» DATA UNDER STUDY
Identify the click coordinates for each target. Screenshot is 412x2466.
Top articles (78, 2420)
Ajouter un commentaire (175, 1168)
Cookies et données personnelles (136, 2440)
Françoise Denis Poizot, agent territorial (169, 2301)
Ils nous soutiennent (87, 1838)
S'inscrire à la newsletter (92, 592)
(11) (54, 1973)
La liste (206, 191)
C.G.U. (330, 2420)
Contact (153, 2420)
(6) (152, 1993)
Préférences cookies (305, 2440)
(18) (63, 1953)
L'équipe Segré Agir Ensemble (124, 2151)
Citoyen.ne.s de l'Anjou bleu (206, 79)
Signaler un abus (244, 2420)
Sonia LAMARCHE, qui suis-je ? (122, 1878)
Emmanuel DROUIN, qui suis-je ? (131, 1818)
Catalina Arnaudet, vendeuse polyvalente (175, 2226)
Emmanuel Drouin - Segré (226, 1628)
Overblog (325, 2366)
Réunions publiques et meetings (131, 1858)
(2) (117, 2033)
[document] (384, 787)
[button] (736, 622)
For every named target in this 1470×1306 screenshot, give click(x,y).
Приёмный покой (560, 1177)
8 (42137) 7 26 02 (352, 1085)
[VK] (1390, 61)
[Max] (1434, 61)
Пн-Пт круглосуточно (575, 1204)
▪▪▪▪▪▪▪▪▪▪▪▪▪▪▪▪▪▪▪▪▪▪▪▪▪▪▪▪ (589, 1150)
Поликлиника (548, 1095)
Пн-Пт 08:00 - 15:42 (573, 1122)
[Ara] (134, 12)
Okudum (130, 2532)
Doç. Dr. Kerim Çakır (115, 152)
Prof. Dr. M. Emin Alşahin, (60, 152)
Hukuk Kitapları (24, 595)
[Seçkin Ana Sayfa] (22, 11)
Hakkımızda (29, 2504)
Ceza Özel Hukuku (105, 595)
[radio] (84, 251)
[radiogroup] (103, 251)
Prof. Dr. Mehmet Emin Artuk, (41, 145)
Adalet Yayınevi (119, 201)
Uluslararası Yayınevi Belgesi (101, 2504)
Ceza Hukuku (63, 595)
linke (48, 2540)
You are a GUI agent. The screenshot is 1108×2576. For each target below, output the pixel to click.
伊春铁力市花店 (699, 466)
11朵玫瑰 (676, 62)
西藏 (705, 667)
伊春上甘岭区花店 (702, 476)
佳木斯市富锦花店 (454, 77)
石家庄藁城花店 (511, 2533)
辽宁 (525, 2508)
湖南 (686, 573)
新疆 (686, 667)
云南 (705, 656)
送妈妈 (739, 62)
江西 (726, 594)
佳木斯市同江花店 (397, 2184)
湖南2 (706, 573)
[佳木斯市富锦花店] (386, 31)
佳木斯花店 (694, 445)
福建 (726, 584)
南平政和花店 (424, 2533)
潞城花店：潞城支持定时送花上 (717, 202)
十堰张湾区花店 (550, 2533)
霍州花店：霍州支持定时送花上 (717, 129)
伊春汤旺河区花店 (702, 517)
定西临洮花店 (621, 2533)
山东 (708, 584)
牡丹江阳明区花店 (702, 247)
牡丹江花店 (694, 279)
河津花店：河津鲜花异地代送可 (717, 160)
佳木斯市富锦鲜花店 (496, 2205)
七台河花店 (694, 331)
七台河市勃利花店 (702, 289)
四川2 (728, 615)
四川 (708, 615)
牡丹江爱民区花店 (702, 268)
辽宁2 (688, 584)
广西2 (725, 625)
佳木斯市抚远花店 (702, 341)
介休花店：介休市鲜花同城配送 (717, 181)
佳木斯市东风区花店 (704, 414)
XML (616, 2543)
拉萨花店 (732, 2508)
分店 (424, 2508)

» WORK INSTRUCTIONS
Everything above from the line containing "Catalina Arnaudet, vendeuse" through the line containing "You are a GUI" must be copied exactly. Nothing outside that range belongs in the answer.

» WRITTEN SOLUTION
Catalina Arnaudet, vendeuse polyvalente (175, 2226)
Emmanuel Drouin - Segré (226, 1628)
Overblog (325, 2366)
Réunions publiques et meetings (131, 1858)
(2) (117, 2033)
[document] (384, 787)
[button] (736, 622)
For every named target in this 1470×1306 screenshot, give click(x,y).
Приёмный покой (560, 1177)
8 (42137) 7 26 02 (352, 1085)
[VK] (1390, 61)
[Max] (1434, 61)
Пн-Пт круглосуточно (575, 1204)
▪▪▪▪▪▪▪▪▪▪▪▪▪▪▪▪▪▪▪▪▪▪▪▪▪▪▪▪ (589, 1150)
Поликлиника (548, 1095)
Пн-Пт 08:00 - 15:42 (573, 1122)
[Ara] (134, 12)
Okudum (130, 2532)
Doç. Dr. Kerim Çakır (115, 152)
Prof. Dr. M. Emin Alşahin, (60, 152)
Hukuk Kitapları (24, 595)
[Seçkin Ana Sayfa] (22, 11)
Hakkımızda (29, 2504)
Ceza Özel Hukuku (105, 595)
[radio] (84, 251)
[radiogroup] (103, 251)
Prof. Dr. Mehmet Emin Artuk, (41, 145)
Adalet Yayınevi (119, 201)
Uluslararası Yayınevi Belgesi (101, 2504)
Ceza Hukuku (63, 595)
linke (48, 2540)
You are a GUI agent. The screenshot is 1108×2576. For each target below, output the pixel to click.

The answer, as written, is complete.